Week 1
Monday 8-30
Lecture Notes
Topics
- Course Logistics
- How old??
Reading Assignment
Note that the listed reading assignments should be completed prior to class
Due
(Before the start of class on Monday)
- Complete Slack Introduction:
- Sign-in to our Slack workspace
Think of your favorite book or movie. Then navigate to the #general-discussion
channel using the menu on the left side of the screen and post a message with your name and pronouns (if you choose to share), along with 2 facts about yourself, one of which you think will make it easier to guess your favorite book or movie, and the other of which you think will make it harder to guess (don’t say which is which). You will need to monitor your post and respond to yes or no questions about your favorite book / movie. At the end of the first week, prizes will be awarded to the people whose book / movie was guessed in the fewest and in the greatest number of questions.
- Find another another person’s post, hover over it, and click the chat bubble icon to start or continue a thread. Then ask a yes or no question that can be used to help deduce the identity of the person’s favorite book or movie. Repeat for at least 3 other people.

### Rows from a dataset
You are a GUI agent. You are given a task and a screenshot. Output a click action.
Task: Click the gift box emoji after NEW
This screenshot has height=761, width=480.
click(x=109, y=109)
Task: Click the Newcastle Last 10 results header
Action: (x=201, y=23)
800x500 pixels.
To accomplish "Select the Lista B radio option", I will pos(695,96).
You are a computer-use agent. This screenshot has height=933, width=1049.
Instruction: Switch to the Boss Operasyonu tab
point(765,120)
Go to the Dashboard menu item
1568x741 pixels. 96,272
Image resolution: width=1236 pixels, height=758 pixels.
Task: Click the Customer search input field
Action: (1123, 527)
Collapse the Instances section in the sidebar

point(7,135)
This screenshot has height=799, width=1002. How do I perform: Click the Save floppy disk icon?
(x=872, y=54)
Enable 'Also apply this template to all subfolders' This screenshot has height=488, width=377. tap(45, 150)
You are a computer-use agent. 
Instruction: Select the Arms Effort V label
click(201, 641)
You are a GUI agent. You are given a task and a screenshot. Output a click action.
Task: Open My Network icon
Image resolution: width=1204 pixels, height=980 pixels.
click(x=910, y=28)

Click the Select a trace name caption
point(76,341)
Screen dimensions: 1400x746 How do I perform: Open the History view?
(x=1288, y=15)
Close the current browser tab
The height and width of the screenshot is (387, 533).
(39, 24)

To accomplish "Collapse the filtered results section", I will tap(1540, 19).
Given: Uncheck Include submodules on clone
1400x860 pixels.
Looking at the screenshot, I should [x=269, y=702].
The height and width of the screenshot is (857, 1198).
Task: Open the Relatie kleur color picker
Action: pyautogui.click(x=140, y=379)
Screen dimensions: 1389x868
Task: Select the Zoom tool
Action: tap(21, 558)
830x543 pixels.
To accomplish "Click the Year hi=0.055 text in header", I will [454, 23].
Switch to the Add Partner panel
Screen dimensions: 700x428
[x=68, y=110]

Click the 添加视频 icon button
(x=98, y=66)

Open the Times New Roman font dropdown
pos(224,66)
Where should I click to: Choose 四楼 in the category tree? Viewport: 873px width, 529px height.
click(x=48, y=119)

### What you should do
Reproduce the Week 1 course page word for word, starting with "- Complete Slack" and going on through "number of questions.".

### Task solution
- Complete Slack Introduction:
- Sign-in to our Slack workspace
Think of your favorite book or movie. Then navigate to the #general-discussion
channel using the menu on the left side of the screen and post a message with your name and pronouns (if you choose to share), along with 2 facts about yourself, one of which you think will make it easier to guess your favorite book or movie, and the other of which you think will make it harder to guess (don’t say which is which). You will need to monitor your post and respond to yes or no questions about your favorite book / movie. At the end of the first week, prizes will be awarded to the people whose book / movie was guessed in the fewest and in the greatest number of questions.